[Element and text position data]
..............................

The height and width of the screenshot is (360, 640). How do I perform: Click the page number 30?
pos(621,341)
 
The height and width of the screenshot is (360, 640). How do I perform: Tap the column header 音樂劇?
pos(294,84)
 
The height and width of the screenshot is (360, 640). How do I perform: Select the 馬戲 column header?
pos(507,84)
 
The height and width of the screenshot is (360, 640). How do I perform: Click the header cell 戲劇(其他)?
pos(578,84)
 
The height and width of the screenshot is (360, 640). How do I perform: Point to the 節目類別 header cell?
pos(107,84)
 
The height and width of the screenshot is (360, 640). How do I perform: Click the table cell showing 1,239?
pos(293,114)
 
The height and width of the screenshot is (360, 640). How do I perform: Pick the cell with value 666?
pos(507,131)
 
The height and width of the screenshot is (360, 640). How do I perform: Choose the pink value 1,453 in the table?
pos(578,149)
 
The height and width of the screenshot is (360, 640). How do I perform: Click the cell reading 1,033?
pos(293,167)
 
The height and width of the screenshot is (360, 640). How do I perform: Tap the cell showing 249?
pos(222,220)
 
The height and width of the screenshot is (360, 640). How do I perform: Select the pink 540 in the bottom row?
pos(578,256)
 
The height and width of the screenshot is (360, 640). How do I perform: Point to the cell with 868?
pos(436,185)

..............................

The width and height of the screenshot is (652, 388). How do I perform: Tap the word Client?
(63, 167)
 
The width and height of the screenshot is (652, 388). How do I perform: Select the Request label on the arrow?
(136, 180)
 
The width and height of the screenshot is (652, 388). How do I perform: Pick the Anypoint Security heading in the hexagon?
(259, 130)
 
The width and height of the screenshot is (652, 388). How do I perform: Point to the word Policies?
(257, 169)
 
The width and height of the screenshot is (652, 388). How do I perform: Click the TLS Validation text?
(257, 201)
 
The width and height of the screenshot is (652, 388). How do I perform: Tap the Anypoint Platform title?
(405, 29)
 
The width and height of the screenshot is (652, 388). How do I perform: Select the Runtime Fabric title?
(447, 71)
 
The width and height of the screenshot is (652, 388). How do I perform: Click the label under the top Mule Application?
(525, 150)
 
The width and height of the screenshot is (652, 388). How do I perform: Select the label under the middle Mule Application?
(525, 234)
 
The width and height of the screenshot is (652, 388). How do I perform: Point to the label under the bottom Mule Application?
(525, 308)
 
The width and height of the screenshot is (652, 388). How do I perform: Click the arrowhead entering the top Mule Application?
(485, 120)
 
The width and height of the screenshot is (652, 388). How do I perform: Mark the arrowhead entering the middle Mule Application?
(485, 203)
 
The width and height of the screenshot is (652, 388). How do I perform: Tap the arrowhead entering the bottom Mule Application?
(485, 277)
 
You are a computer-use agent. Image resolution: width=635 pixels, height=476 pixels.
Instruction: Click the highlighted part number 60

..............................

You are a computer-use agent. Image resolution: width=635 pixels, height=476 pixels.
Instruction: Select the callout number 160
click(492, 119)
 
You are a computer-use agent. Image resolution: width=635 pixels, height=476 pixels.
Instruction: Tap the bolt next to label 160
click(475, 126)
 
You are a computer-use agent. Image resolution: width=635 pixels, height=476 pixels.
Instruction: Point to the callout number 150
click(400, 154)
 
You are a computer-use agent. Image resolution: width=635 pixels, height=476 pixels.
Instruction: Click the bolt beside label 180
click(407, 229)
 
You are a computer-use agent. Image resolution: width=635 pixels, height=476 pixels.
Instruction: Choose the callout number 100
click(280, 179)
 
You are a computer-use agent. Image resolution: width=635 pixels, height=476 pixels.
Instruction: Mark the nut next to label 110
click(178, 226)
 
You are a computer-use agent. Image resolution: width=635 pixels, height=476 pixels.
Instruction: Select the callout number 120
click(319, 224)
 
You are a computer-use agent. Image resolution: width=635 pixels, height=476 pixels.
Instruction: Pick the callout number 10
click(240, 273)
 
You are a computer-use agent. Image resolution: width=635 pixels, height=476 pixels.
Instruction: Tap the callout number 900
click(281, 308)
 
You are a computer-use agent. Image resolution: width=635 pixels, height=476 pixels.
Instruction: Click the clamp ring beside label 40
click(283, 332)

..............................

■ What you need to do:
Count the lines in the entries above that contain "under", matching case exactly, and give only the number.

■ Response to this exercise:
3